When they’re out of sight, I begin to breathe more easily.
Linsfall itself seems quieter than I remember. Is that Killian’s doing? What has he done to my country now that he’s reinstated himself as king?
“Just the lateness of the hour,” Anassa says, but her voice betrays a shade of doubt.
Our past visits were brief enough that all I remember are flashes of places and street names.
I recognize the inn where Stark and I stayed, glance up briefly at the window of that tiny room we shared. My lips twist as I remember lying alongside him, fervently denying to myself the heat of attraction I so clearly already felt.
Cratos shifts and stamps a little as we pass.
“Do you remember…”
“Yes,” Stark confirms instantly.“I should have taken better advantage of our tiny room and shared bed. I certainly wasted enough hours thinking about it, when I should have been sleeping.”
I can’t see his face because of our rift, but regardless, I can feel his eyes on me.
My blood heats.
“Not now,” Anassa chides.“Plenty of time for mating after you get the Tear and kill Killian.”
“Anassa!” I gasp in mock outrage.“Stop listening in.”
“Stop broadcasting your desire so strongly that I can’t tune it out,” she retorts.
Fair enough.
We pass closed shop fronts, windows dark. The flats above them are illuminated as often as not, late-night candles burning against the engulfing night.
The city square opens up ahead, and Anassa and I both draw in a breath, our bodies in sync as we gaze at the statue of the Faceless Goddess at its center.
“It’s almost like I could feel something here last time,” I muse to her as I slip off her back, focusing my energy to maintain the shadowy cloak around both of us now that we aren’t one single unit.
“The Sturmfrost in you knew,” Anassa responds simply, settling back on her haunches as I take the last few steps toward the statue.
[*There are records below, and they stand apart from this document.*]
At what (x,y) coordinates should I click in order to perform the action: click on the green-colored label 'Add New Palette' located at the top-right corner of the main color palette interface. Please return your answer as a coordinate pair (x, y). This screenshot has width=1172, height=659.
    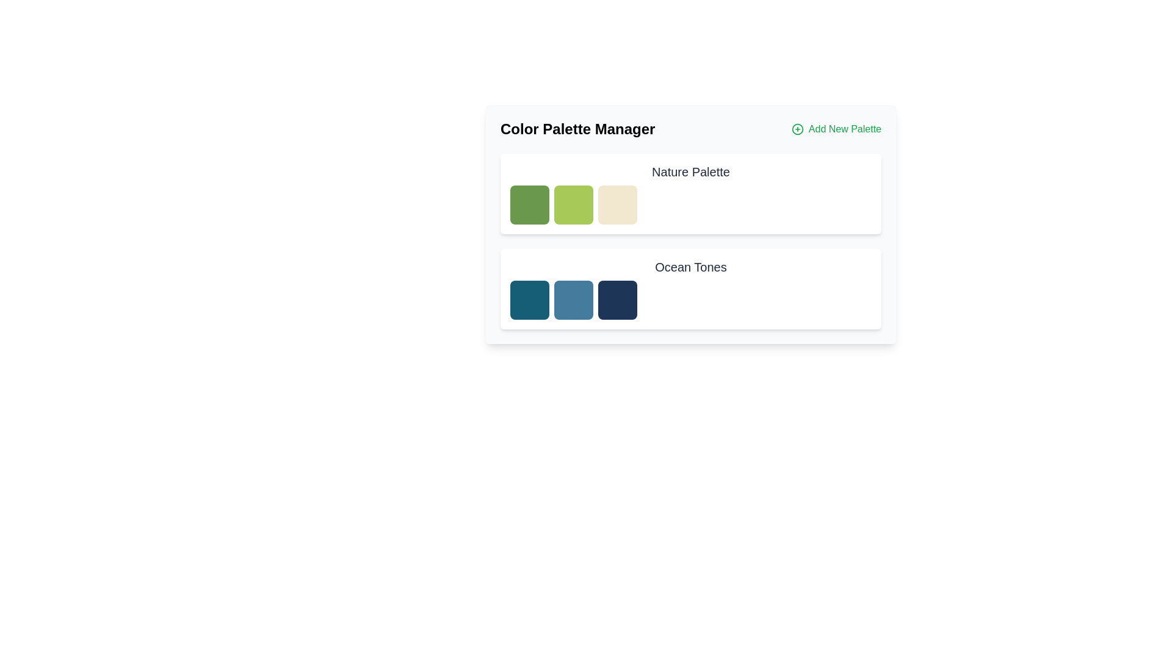
    Looking at the image, I should click on (844, 129).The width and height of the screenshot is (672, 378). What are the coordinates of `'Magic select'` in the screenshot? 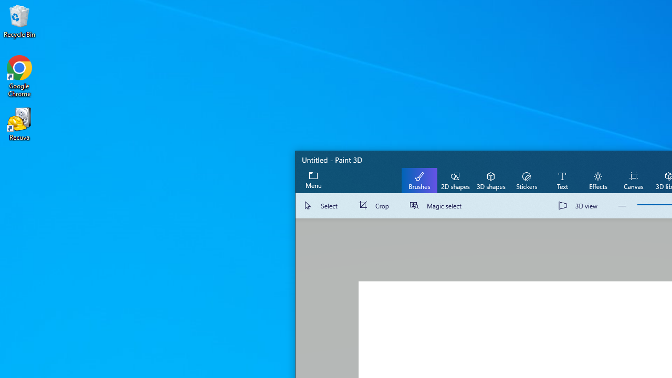 It's located at (437, 206).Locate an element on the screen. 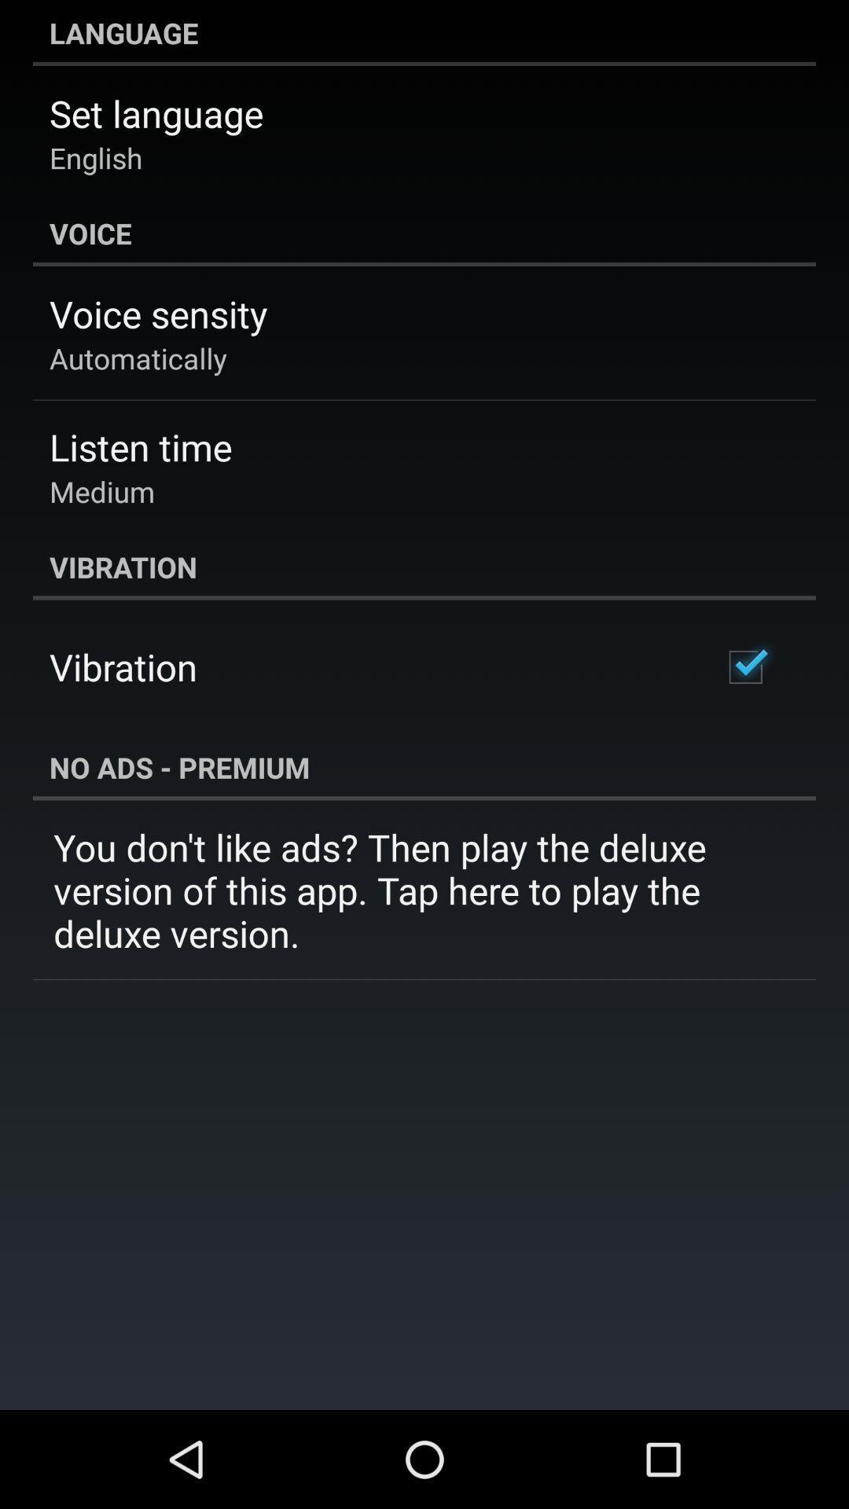  the automatically app is located at coordinates (137, 358).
Just like last time, Stark and Cratos hang back, letting me approach alone.
This time, no snow obscures the shape of her, and the glow from the lantern posts spread around the outside of the square lights up every tiny detail of her etched robes, her delicate hands.
Like last time, her larger-than-life hands hold a scattering of flowers and coins, offerings from the people of Linsfall to the mysterious, faceless deity.
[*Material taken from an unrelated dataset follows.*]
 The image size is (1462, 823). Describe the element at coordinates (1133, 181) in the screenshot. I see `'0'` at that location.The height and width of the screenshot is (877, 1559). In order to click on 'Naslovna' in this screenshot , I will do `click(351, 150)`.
I reach up, touching two fingers to the smooth planes of her face.
Now, I can imagine the features that should be there, the golden skin.
What magic stripped away her face, her name, her story? Why was her identity lost to time?
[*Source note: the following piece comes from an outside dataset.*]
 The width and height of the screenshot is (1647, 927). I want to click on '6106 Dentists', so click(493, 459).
Anassa huffs. “Perhaps the answers will be held in the final Tear,” she suggests, gently nudging me back toward what I’m here for.
My fingers drift down, and I place my hand in her stone one. But as with last time, the stone is anything but cool. A steady, welcoming warmth emanates from her cupped hands despite the persistent chill of the air.
“It must be here, in her hands,” I say to Stark.“But I can’t see an opening, a latch… how am I meant to…”
Stark and Cratos move closer.“We can take a look if you think it would help?”
Do I have to smash the statue? Is it inside? It seems an insult to the Faceless Goddess—taking a chisel to this gorgeous monument that has stood here for who knows how long.
And now that I’m standing here, something is holding me back. Almost as if the goddess herself is warning me away.
I fight to identify the feeling: Is this some kind of magic I don’t understand?